Future Research Agenda

The debates previously outlined cannot be resolved through argument alone. Throughout the gathering and in the pre-convening survey, participants identified specific gaps in research where competing theories could be adjudicated with the right data.

What Explains Variation Among State Parties?

We assume that state parties have hollowed out, but we lack systematic knowledge of what they actually do. Some state parties were cited as functional (namely, Utah, Georgia, Arizona, and Virginia), but we don’t know what distinguishes them from dysfunctional ones or even how to measure the difference.

A scoping review would ask: What existing research describes state party activities and capacity? What data sources exist (Federal Election Commission filings, state disclosures, prior surveys)? What do practitioners know that has not been systematically documented? What variation exists that could be exploited for comparative analysis?

Where Do Local Parties Remain Functional?

A similar, if not more acute, gap exists at the local level. While one participant, as noted earlier, said that local party committees become “performative anger echo chambers,” another described communities where new activists revitalized dormant parties after 2016. Both could be true in different places, but we do not know the distribution, the patterns, or the causes.

A scoping review would ask: What proportion of county parties are active or dormant? What do we know about who participates and why? What existing data or surveys could be assembled? What would a systematic mapping exercise require?

How Are Parties Shaped by Internal Processes?

The centralization-versus-democracy debate generated strong claims but little U.S. evidence. Comparative work suggests internal democracy produces extremism; practitioners defend democratic processes as legitimate and functional.

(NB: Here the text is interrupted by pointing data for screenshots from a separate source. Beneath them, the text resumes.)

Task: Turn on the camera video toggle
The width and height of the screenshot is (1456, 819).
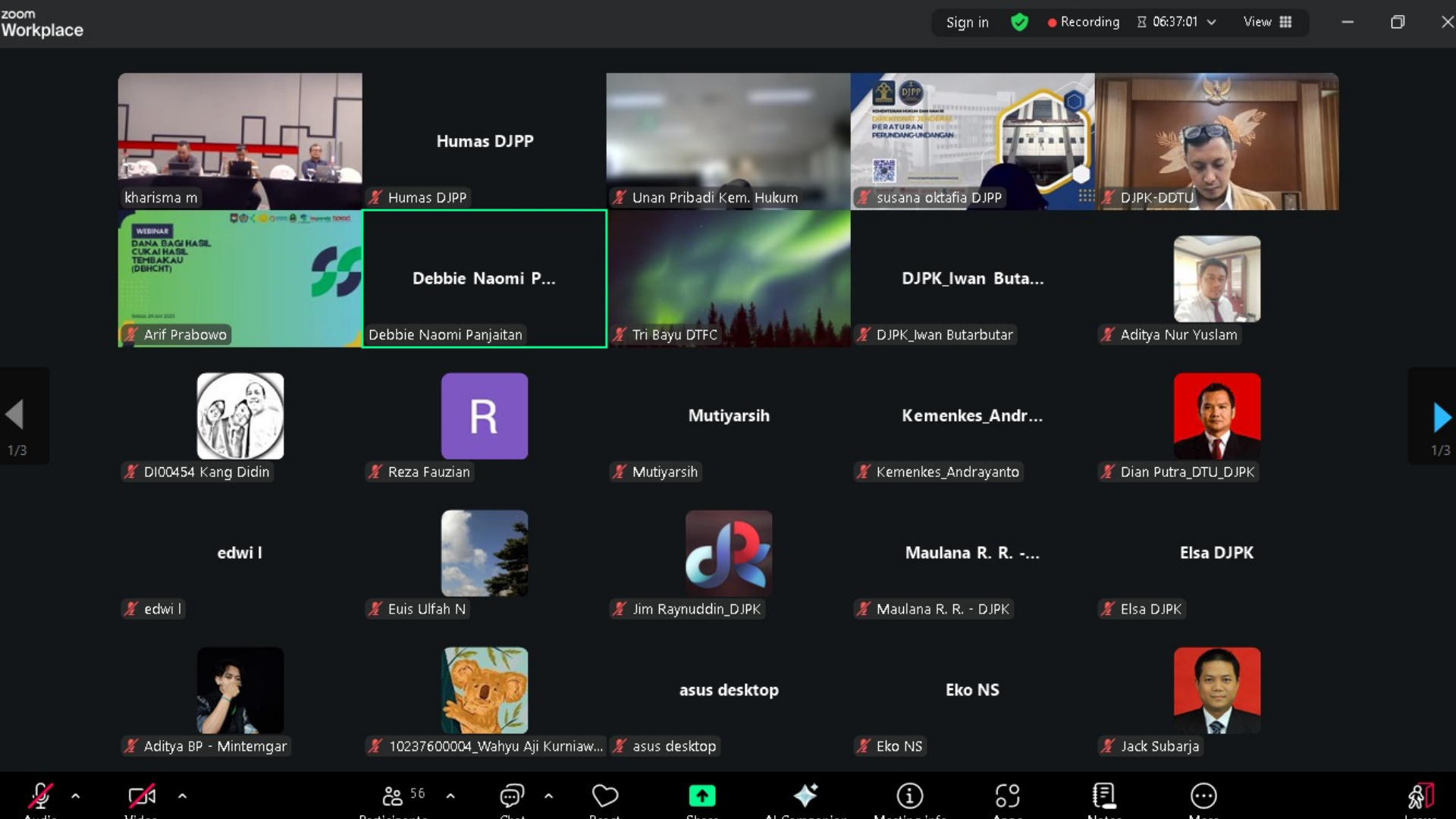Action: click(141, 795)
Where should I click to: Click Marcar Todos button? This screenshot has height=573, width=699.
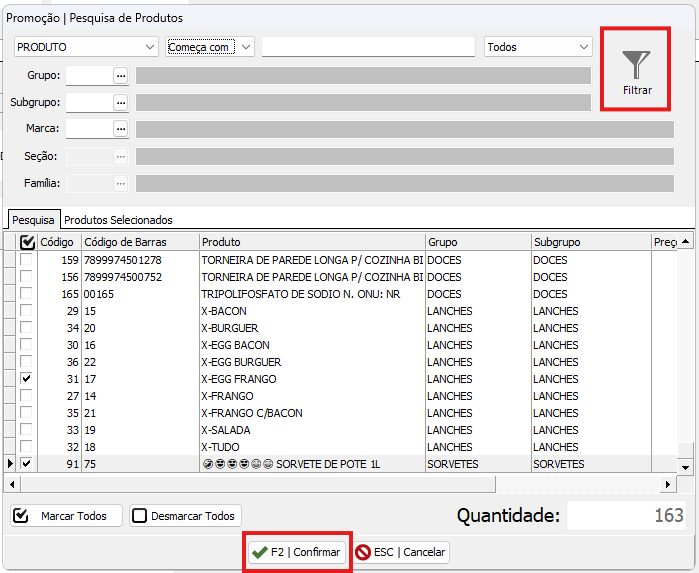(66, 516)
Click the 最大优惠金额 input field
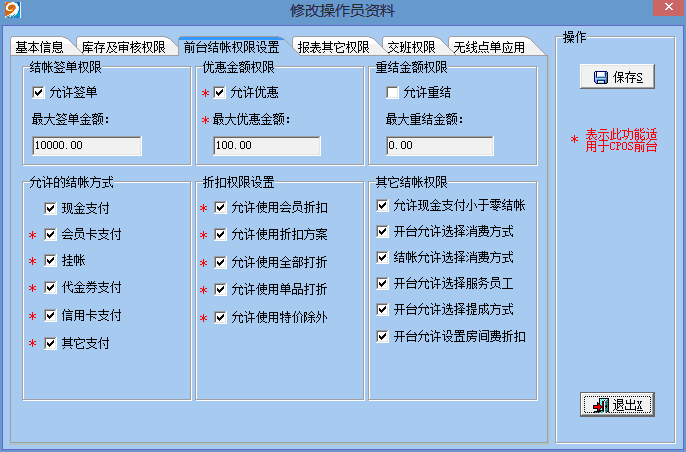This screenshot has height=452, width=686. coord(267,146)
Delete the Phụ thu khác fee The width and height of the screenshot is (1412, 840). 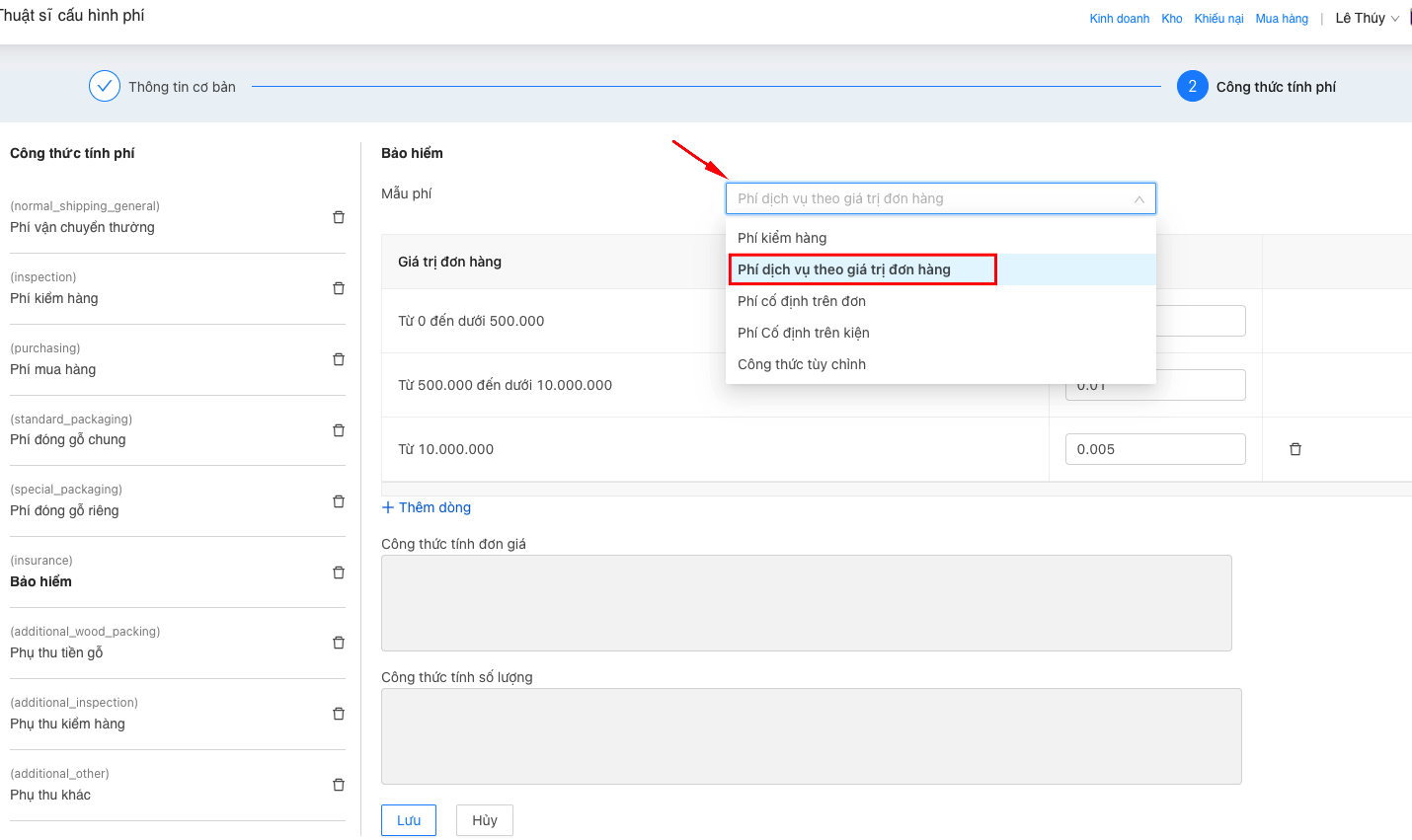339,785
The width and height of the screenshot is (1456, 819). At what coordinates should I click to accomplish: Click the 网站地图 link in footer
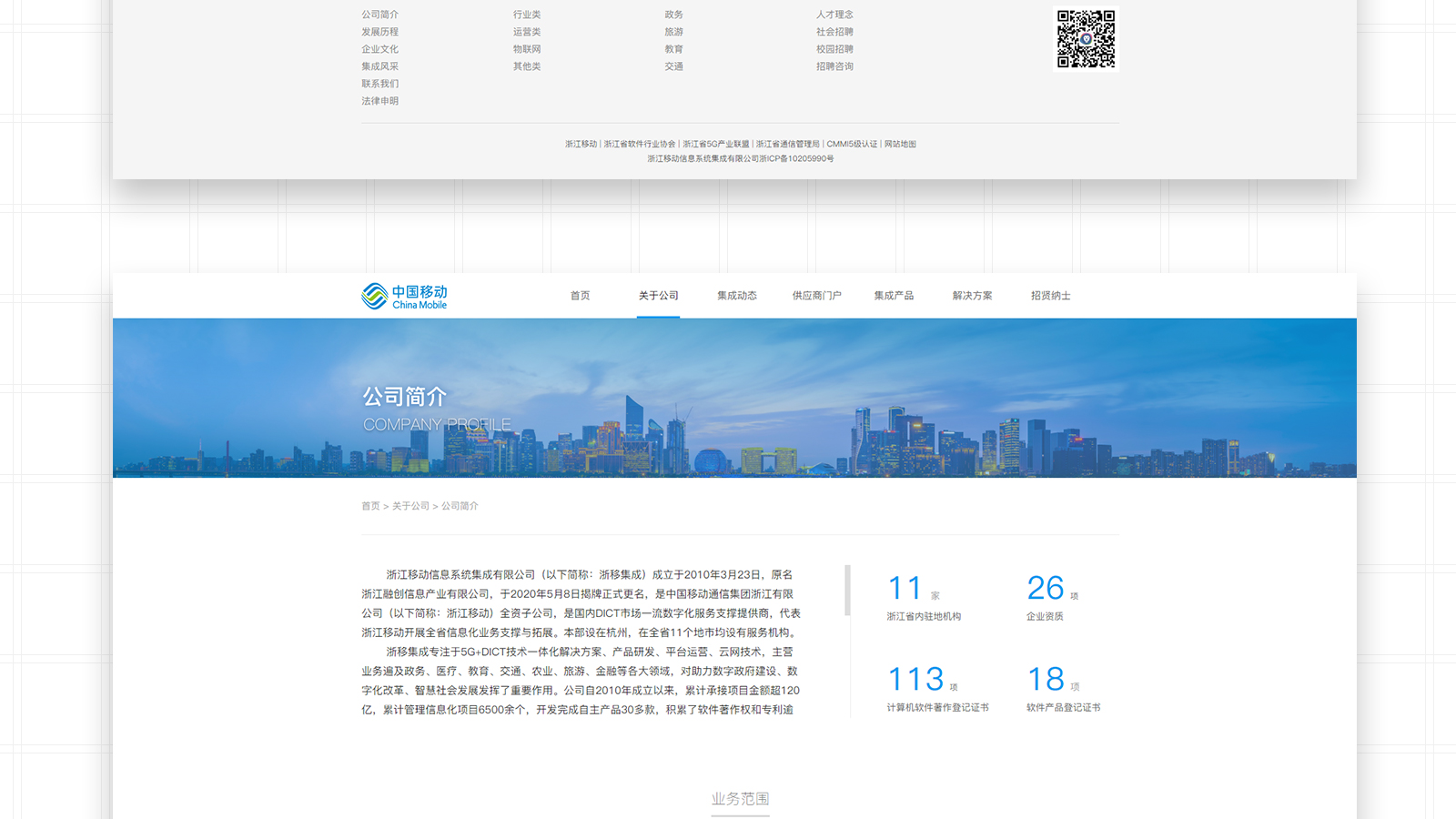(x=900, y=144)
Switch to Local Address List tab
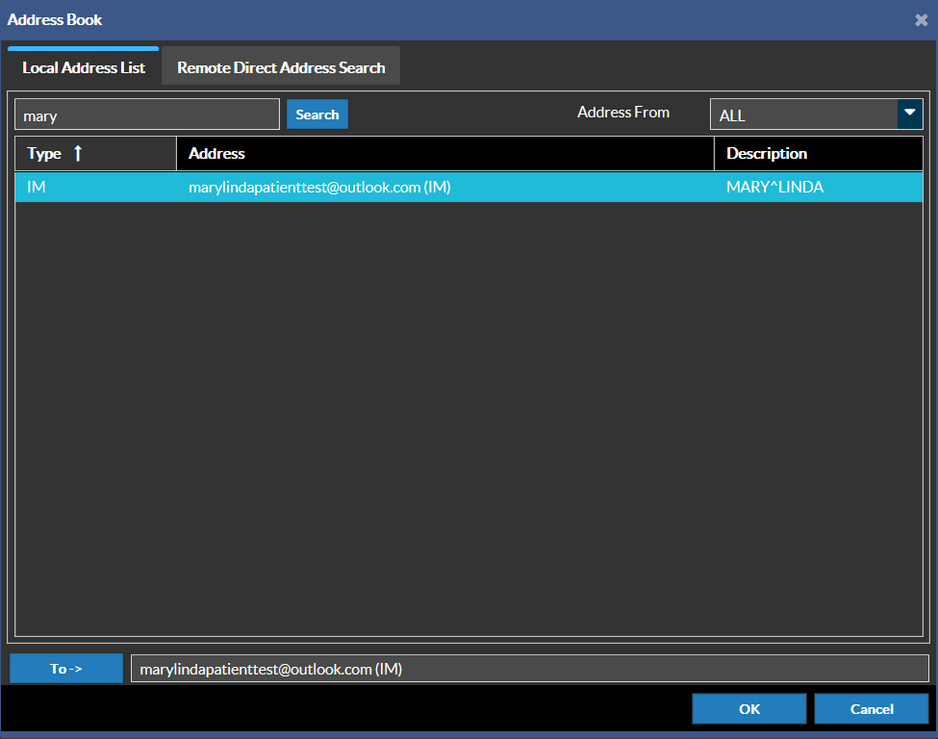 click(x=84, y=68)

One survey respondent offered a detailed specification: State parties vary in how they select officers, structure local-state ties, and integrate elected officials, and these variations could be studied.

A scoping review would ask: What do we know about variation in state parties’ internal structures? Has anyone studied the relationship between internal organization and outcomes (candidate quality, electoral success, activist engagement)? What data would be needed to test competing claims?

These questions directly address whether parties should centralize authority or deepen member participation. How they are answered will have major implications for reform strategy.

What Does Party Competition Do for Leadership?

If noncompetitive environments fail to develop political talent, that is a mechanism connecting lack of competition to governance failure—and an argument for prioritizing structural reform.

A scoping review would ask: What do we know about how competition affects who runs for office? Are there natural experiments involving redistricting or demographic shifts that could isolate the effects of competition? What data exist on candidate quality and career trajectories across competitive contexts?

Why Don’t More People Get Involved?

A survey respondent posed the following questions: “Why don’t more people get involved in local party work? What are the barriers and how can they be overcome?” One political scientist offered a hypothesis: When instrumental benefits are low and barriers high, “you get weirdos.” But we do not know systematically what barriers to participation matter or how to lower them.

A scoping review would ask: What research exists on motivations for party activism? What do we know about barriers (time, culture, awareness, perceived efficacy)? Have any interventions been tested? What would a rigorous study of barriers and inducements require?

How Does Fundraising Affect Trust and Participation?

The gathering achieved strong consensus that predatory fundraising damages parties, but a survey respondent pointed out the need for a more precise understanding: “How does reliance on mega-donors versus broad grassroots fundraising affect public trust and perceptions of corruption, and how do those perceptions feed back into turnout, trust in institutions, and party strength?”

A scoping review would ask: What evidence exists on fundraising’s effects beyond immediate revenue? Have different fundraising models been compared? What data exist on donor experience and its downstream effects? Could experimental or quasi-experimental designs isolate fundraising’s impact on trust?

If predatory fundraising significantly damages party brand and suppresses engagement, “banning bad vendors” becomes a strategic imperative, not just an ethical preference.

Where Does Good Political Leadership Come From?

We know that “many of our leaders come out of states,” but “we don’t know what the pipelines are,” one researcher noted. Ideas such as political fellowships and state party leadership development programs were suggested. But we lack systematic knowledge of what pathways actually produce effective leaders or which interventions support talent development.

A scoping review would ask: What do we know about career trajectories of state and local political leaders? What role do formal programs versus informal networks play? What research exists on leadership development in political contexts compared to the corporate or nonprofit realms? What data could support career pathway analysis?

How Do Party Committees Function Internally?

A survey respondent captured the gap precisely: “Everybody who looks at actual dynamics of party committees, DNC or state parties, observes the petty rivalries that look like high school student government, but nobody has actually gone beyond that observation to explain just how those dynamics work and what it means.” One expert noted that even basic information about party structures, such as DNC membership lists and state party bylaws, are opaque.

A scoping review would ask: What research exists on internal party committee dynamics? What ethnographic or interview-based work has been done? How do formal structures relate to actual power distribution? What would a systematic study of committee functioning require?